Source material Block Start

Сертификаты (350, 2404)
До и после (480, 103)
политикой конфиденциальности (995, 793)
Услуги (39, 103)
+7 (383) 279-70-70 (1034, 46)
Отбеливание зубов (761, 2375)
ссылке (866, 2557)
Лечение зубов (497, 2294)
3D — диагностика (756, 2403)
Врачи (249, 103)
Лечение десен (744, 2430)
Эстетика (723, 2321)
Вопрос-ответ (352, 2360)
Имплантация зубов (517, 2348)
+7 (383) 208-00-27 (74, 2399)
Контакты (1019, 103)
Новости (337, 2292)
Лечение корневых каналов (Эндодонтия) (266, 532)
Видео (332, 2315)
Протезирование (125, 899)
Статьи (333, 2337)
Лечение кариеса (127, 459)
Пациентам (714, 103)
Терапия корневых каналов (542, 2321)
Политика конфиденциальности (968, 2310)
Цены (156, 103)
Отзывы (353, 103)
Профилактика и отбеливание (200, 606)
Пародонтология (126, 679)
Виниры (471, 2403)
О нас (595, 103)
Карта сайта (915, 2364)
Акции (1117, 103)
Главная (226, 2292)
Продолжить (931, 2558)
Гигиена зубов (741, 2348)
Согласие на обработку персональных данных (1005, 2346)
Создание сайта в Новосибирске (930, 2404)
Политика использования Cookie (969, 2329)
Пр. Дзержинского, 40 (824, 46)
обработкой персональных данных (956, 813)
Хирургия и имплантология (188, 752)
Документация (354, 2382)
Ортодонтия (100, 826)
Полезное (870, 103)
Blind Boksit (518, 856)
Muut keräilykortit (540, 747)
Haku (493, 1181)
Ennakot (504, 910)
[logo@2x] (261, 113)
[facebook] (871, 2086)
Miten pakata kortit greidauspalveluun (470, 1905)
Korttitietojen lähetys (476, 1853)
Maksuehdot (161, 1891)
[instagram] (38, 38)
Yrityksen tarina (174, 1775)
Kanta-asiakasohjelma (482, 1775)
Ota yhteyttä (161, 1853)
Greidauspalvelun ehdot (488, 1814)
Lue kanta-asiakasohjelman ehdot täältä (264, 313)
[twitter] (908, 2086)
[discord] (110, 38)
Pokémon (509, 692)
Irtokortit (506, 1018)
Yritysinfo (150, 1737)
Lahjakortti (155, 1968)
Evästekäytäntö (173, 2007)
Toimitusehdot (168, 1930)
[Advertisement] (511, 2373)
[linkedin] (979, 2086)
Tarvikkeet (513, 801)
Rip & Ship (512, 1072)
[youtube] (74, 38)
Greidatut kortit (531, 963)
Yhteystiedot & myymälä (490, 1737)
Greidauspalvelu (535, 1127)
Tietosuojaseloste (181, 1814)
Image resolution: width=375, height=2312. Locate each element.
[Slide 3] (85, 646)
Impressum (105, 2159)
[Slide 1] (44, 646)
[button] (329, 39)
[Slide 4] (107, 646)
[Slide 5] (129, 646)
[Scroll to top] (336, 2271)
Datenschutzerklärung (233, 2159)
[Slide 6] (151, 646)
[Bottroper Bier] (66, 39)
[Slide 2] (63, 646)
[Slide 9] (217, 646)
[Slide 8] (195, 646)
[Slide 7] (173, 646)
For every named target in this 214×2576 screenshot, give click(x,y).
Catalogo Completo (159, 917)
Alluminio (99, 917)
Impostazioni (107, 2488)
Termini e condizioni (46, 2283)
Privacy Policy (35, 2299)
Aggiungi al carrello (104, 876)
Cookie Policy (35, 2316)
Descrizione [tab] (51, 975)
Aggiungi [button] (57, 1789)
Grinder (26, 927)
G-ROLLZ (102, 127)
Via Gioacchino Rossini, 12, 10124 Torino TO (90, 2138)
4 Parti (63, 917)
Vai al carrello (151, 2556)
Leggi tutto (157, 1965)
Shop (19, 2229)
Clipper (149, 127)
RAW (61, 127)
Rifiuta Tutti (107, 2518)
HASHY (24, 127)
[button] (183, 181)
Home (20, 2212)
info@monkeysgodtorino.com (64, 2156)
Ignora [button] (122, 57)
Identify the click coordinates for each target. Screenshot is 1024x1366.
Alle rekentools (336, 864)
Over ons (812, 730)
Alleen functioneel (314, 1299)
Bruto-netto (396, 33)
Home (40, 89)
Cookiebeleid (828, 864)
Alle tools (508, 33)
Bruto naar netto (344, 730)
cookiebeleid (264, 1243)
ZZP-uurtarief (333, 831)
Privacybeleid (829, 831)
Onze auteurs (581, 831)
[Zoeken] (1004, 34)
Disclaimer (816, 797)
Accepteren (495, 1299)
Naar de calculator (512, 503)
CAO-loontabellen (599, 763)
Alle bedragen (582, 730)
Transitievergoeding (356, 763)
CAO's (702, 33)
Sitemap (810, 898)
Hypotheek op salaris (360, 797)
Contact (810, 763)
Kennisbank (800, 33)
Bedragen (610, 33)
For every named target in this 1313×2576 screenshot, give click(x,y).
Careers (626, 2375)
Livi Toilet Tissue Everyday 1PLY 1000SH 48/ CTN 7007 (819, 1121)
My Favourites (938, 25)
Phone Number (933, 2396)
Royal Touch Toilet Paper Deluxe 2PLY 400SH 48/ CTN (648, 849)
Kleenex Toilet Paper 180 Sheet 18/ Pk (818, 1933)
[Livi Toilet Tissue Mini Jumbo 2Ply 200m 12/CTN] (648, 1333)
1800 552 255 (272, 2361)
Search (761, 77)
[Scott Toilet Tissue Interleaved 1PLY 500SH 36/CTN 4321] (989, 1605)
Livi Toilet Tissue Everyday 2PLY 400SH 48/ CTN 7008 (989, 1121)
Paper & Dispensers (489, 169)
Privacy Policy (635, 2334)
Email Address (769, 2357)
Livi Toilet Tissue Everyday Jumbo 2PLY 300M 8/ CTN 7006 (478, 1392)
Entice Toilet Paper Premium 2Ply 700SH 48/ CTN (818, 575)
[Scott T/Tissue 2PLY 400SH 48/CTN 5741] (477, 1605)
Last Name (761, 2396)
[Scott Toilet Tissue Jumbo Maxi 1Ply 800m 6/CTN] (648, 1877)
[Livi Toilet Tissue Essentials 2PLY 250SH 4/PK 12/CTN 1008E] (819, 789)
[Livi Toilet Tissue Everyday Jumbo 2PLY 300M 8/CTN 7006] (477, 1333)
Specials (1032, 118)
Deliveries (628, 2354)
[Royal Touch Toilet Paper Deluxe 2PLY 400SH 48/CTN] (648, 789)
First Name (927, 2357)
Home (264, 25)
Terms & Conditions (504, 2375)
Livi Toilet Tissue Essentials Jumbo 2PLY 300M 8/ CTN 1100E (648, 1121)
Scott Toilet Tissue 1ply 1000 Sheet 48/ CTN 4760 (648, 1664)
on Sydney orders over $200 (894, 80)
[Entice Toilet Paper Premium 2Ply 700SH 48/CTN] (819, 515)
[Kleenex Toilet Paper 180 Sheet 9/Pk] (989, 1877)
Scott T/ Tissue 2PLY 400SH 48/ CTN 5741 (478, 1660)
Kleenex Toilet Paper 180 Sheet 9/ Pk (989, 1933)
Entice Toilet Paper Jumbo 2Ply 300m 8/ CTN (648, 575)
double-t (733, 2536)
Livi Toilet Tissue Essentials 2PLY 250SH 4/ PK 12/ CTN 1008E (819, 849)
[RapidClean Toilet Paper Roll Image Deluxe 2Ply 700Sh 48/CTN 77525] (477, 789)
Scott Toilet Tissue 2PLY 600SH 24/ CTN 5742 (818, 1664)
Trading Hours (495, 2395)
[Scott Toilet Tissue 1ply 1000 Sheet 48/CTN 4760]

Source material Block End

**Problem to work on**
Taking the line with "Tarvikkeet (513, 801)" as the first and the line with "Home (20, 2212)" as the last, retype that stretch of the data above exactly, with no other lines.

**Answer section**
Tarvikkeet (513, 801)
Rip & Ship (512, 1072)
[youtube] (74, 38)
Greidatut kortit (531, 963)
Yhteystiedot & myymälä (490, 1737)
Greidauspalvelu (535, 1127)
Tietosuojaseloste (181, 1814)
Image resolution: width=375, height=2312. Locate each element.
[Slide 3] (85, 646)
Impressum (105, 2159)
[Slide 1] (44, 646)
[button] (329, 39)
[Slide 4] (107, 646)
[Slide 5] (129, 646)
[Scroll to top] (336, 2271)
Datenschutzerklärung (233, 2159)
[Slide 6] (151, 646)
[Bottroper Bier] (66, 39)
[Slide 2] (63, 646)
[Slide 9] (217, 646)
[Slide 8] (195, 646)
[Slide 7] (173, 646)
For every named target in this 214×2576 screenshot, give click(x,y).
Catalogo Completo (159, 917)
Alluminio (99, 917)
Impostazioni (107, 2488)
Termini e condizioni (46, 2283)
Privacy Policy (35, 2299)
Aggiungi al carrello (104, 876)
Cookie Policy (35, 2316)
Descrizione [tab] (51, 975)
Aggiungi [button] (57, 1789)
Grinder (26, 927)
G-ROLLZ (102, 127)
Via Gioacchino Rossini, 12, 10124 Torino TO (90, 2138)
4 Parti (63, 917)
Vai al carrello (151, 2556)
Leggi tutto (157, 1965)
Shop (19, 2229)
Clipper (149, 127)
RAW (61, 127)
Rifiuta Tutti (107, 2518)
HASHY (24, 127)
[button] (183, 181)
Home (20, 2212)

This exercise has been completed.